Las cadenas hoteleras isleñas con establecimientos en México no ocultan los importantes perjuicios económicos que están registrando a causa de los casos de gripe porcina detectados en ese país. Según los portavoces de grupos como Sol Meliá, Barceló, Riu o Piñero, se está ofreciendo a los clientes la posibilidad de cambiar de país de destino o de fechas en un intento de perder el menor número de ventas posible, aunque las cifras de cancelaciones que se están registrando son importantes.
Desde la cadena Barceló se subraya que aunque la cifra de establecimientos mexicanos apenas suponga el 10% de los que se tiene, su elevada rentabilidad hace que su peso sobre el total de los beneficios obtenidos pueda alcanzar el 25%. Sin embargo, se apunta que este impacto se ve reducido por el hecho de que los meses de abril, mayo o junio están considerados como temporada baja en esa zona, con ocupaciones que se sitúan en torno al 65%, cuando en un mes de diciembre rozan el 95%.
De este modo, Sol Meliá destacó que los ingresos que esa cadena consigue en México durante mayo y junio suponen sólo el 1,04% del total de la cadena a lo largo del año.

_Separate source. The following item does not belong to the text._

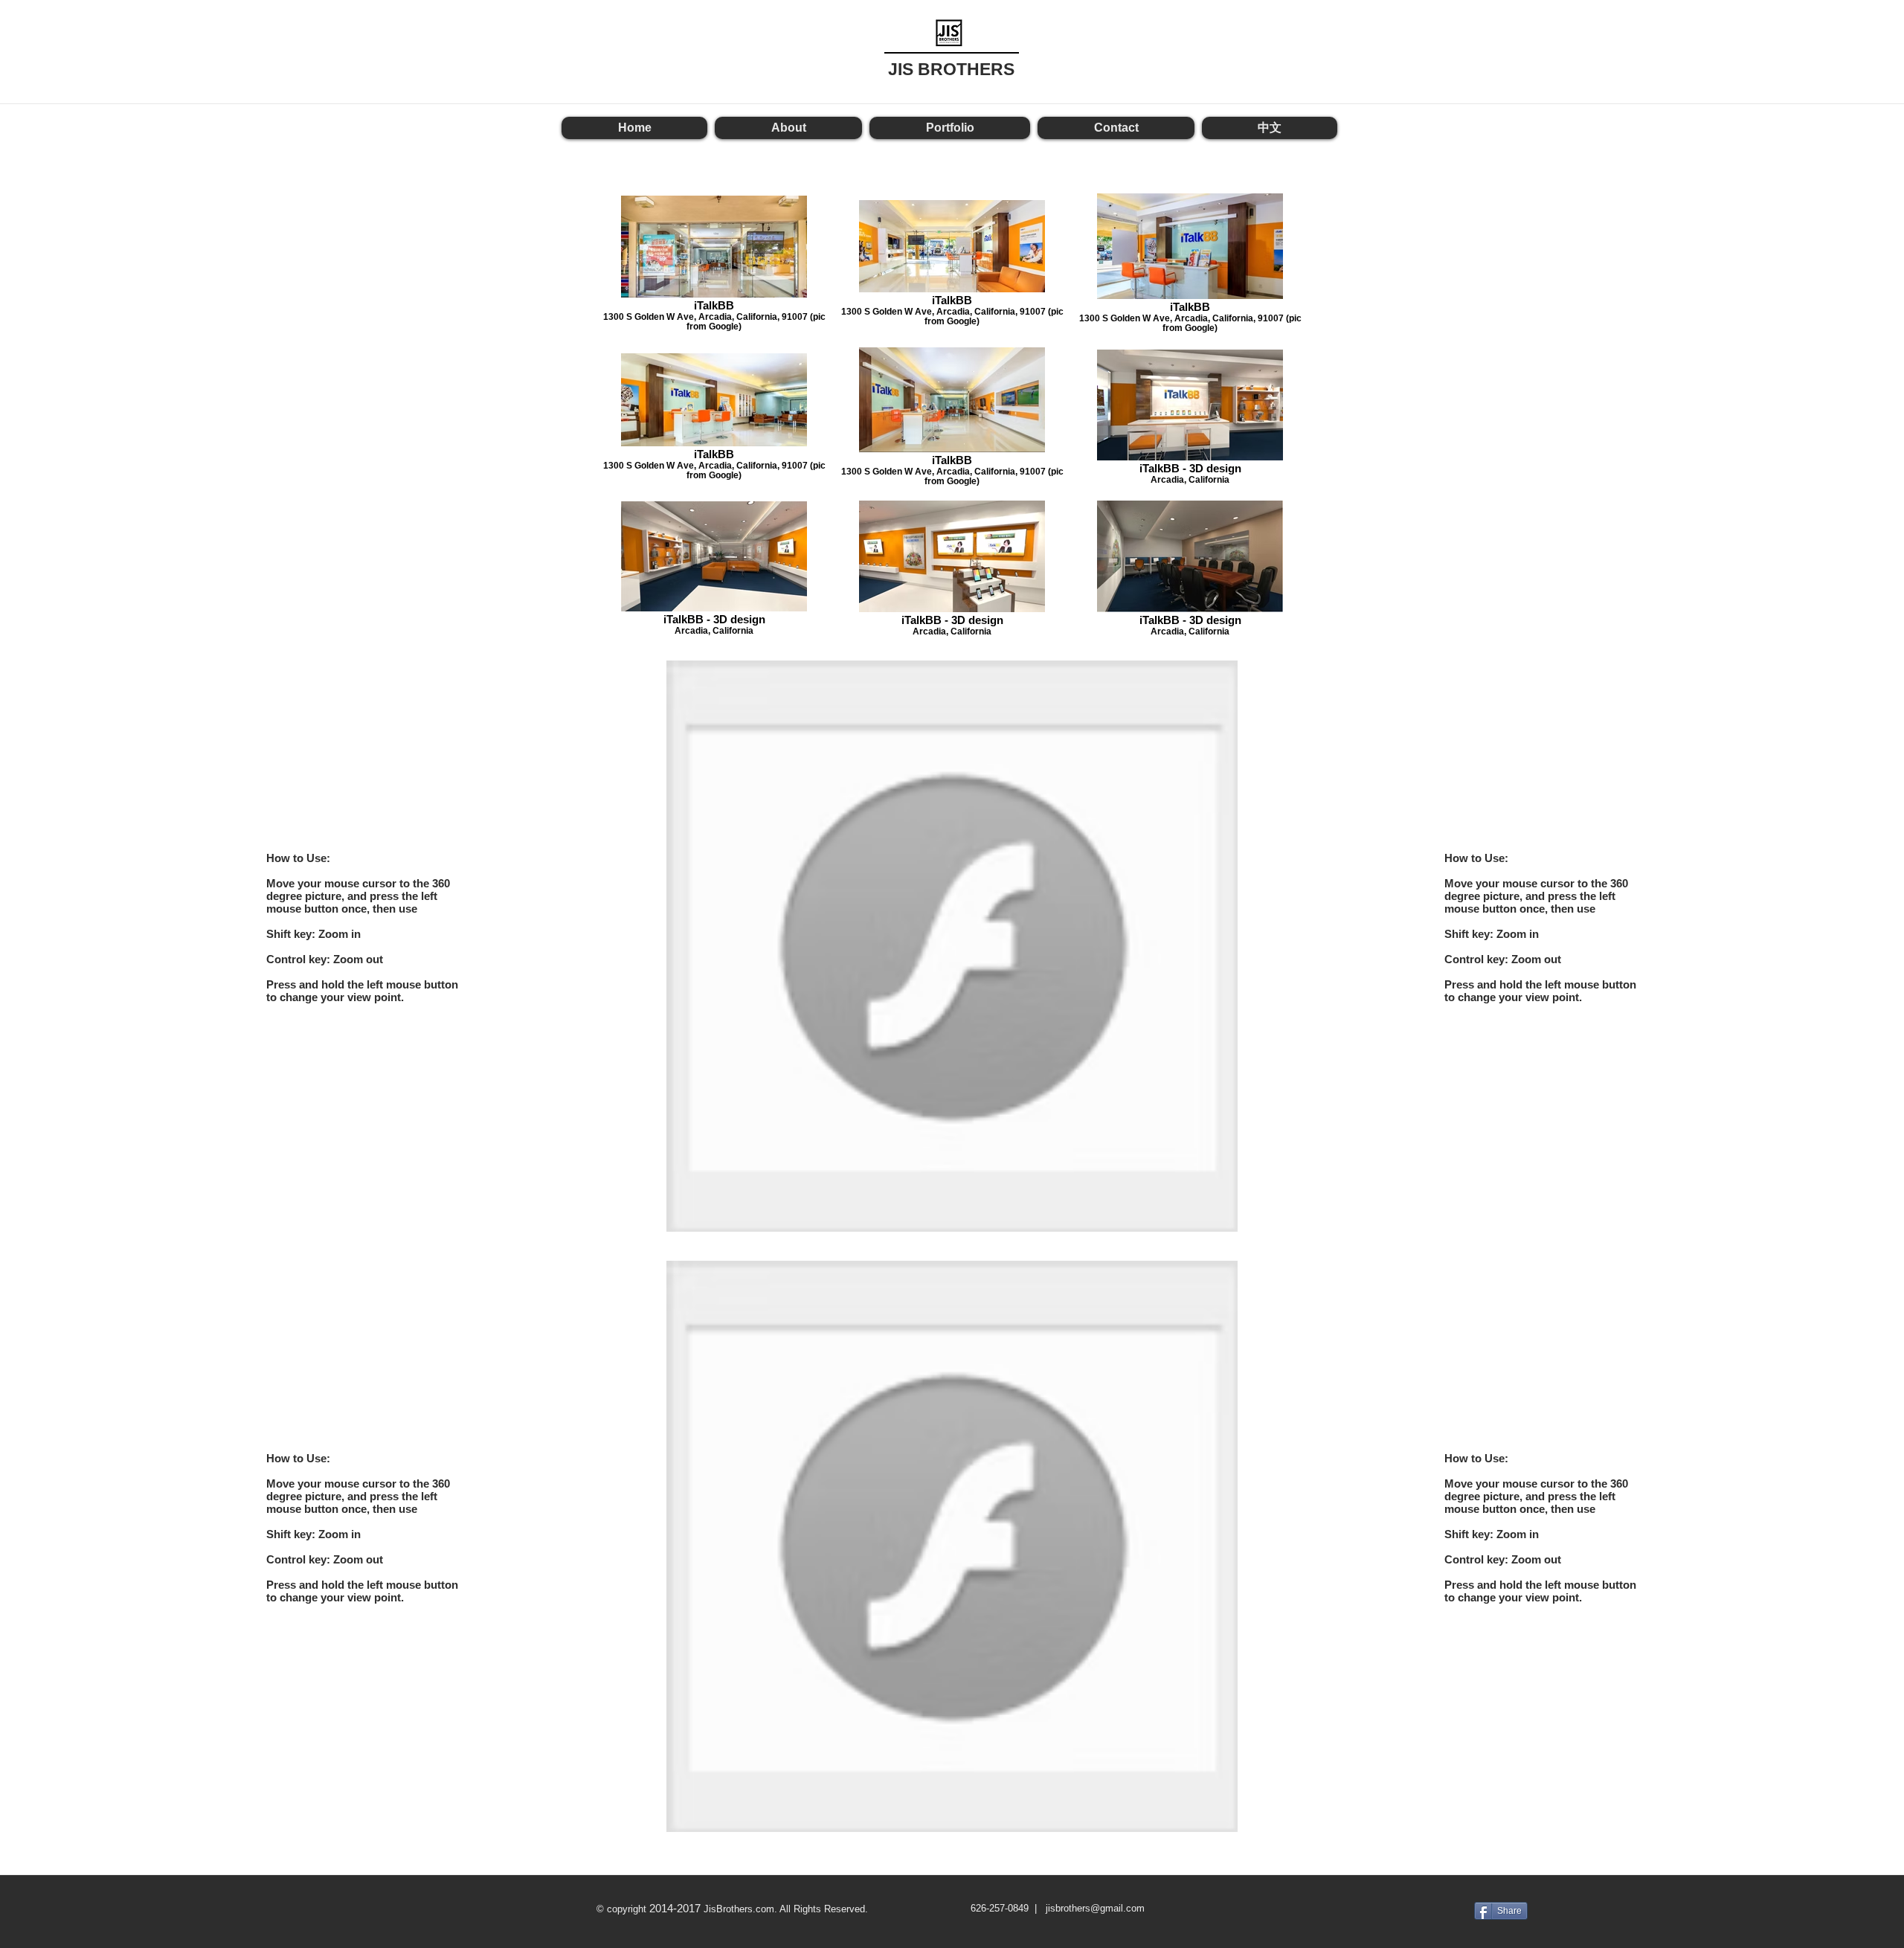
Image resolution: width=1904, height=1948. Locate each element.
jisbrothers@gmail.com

Pese a lo expuesto, el impacto económico se reconoce como apreciable, y no se duda en calificar de “duro golpe” para estas empresas lo que está sucediendo. Así, se recuerda que los establecimientos de México suelen ser de gran tamaño, de cinco estrellas y con un régimen de todo incluido que los hace especialmente rentables.
Prolongación de la crisis
Como referencia, basta indicar que Riu cuenta con 14 establecimientos en México y está a punto de abrir uno más, Barceló con 13, Sol Meliá (cuyo valor en Bolsa ha caído un 10% esta semana) con nueve, y Piñero con tres. La principal preocupación de las empresas señaladas, según admiten sus portavoces, es que se desconoce el alcance que la enfermedad puede alcanzar o la duración de la crisis. Así, se recuerda que se han venido barajando situaciones como la posible evacuación de las zonas más afectadas o la suspensión de vuelos con México, lo que multiplicaría el impacto de esta enfermedad y obligaría a intensificar la oferta de destinos alternativos.

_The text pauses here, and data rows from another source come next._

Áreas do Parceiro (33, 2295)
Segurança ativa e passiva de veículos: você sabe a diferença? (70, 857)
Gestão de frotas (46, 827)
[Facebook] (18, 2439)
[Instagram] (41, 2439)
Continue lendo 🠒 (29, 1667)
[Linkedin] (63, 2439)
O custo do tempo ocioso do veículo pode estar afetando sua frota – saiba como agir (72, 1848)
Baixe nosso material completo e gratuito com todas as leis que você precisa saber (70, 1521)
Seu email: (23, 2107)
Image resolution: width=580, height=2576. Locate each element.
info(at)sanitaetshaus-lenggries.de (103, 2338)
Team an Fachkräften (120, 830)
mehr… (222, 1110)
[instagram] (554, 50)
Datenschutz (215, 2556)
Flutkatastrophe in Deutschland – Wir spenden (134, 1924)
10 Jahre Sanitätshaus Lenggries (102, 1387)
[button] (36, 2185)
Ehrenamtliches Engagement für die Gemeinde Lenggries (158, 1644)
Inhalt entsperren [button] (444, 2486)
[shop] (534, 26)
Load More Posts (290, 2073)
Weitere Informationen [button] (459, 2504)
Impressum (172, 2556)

En cualquier caso, desde estas grandes empresas se asegura que el ambiente que se vive en sus hoteles es de normalidad, y que la alarma que se ha generado es muy superior en Europa a la que existe en las zonas turísticas mexicanas.

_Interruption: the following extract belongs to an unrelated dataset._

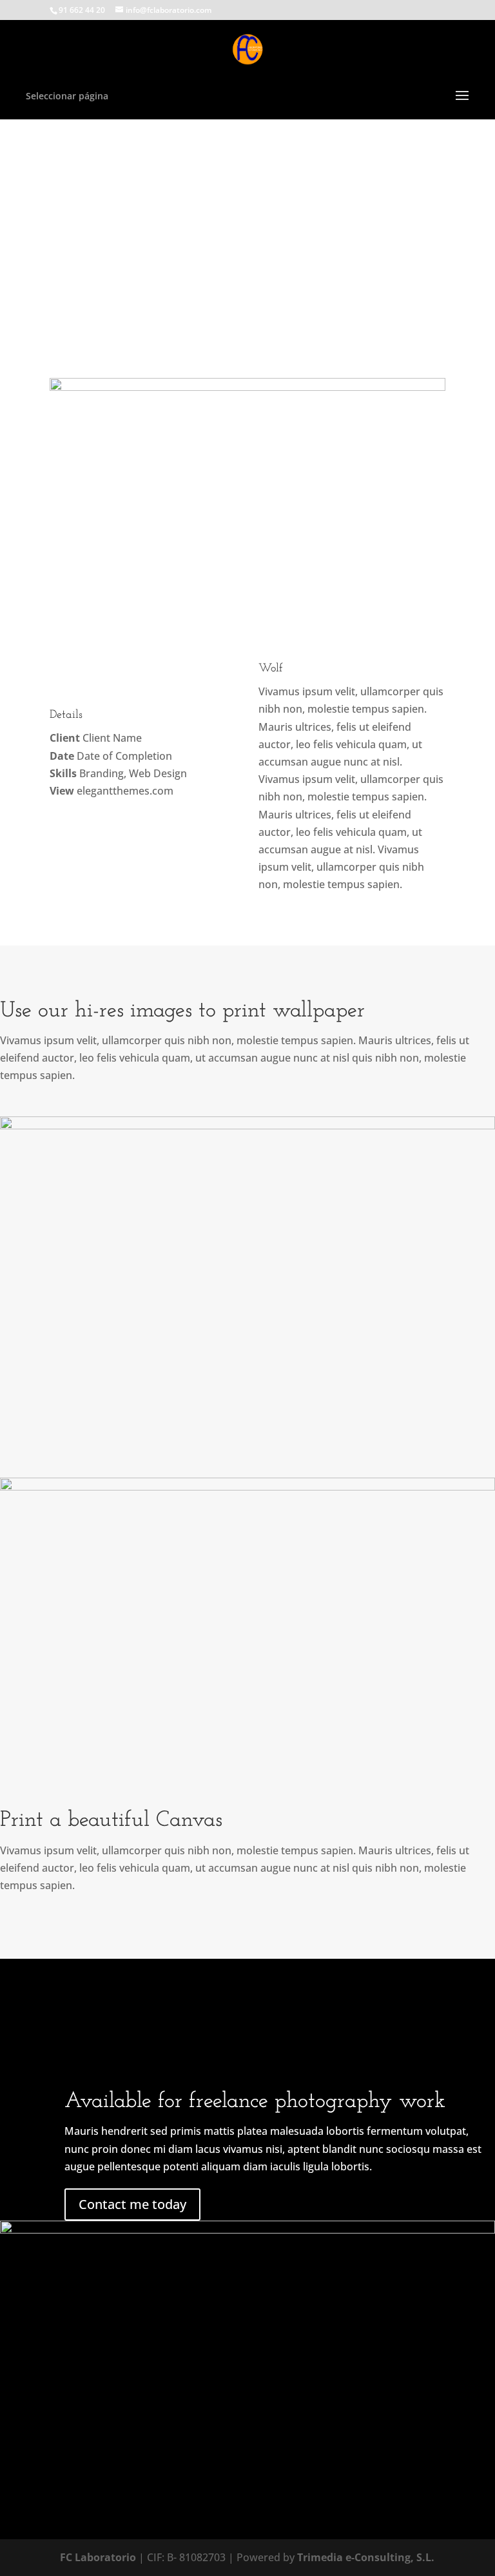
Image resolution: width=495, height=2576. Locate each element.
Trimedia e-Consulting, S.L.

Desde el grupo Matutes se indica que se están adoptando iniciativas excepcionales, como mantener en alerta a los equipos médicos con los que cuentan en estos complejos, se han incrementado las reservas de mascarillas y de antivirales, y se han dejado vacías algunas zonas de los hoteles por si finalmente es necesario aislar a aquellos clientes que finalmente hayan podido contraer la enfermedad. En Barceló, a su vez, recuerdan que sus hoteles de Cancún y la Riviera Maya estarán vacíos “en cuatro días”, toda vez que no están llegando nuevos turistas.
Por otro lado, desde la conselleria de Salud se indicó que se ha activado el centro de seguimiento permanente de la pandemia para contar con información inmediata, y que se han seguido manteniendo las reuniones del comité de seguimiento para tratar las medidas a adoptar.
Fuente: Diario de Mallorca, viernes 1 de mayo 2009.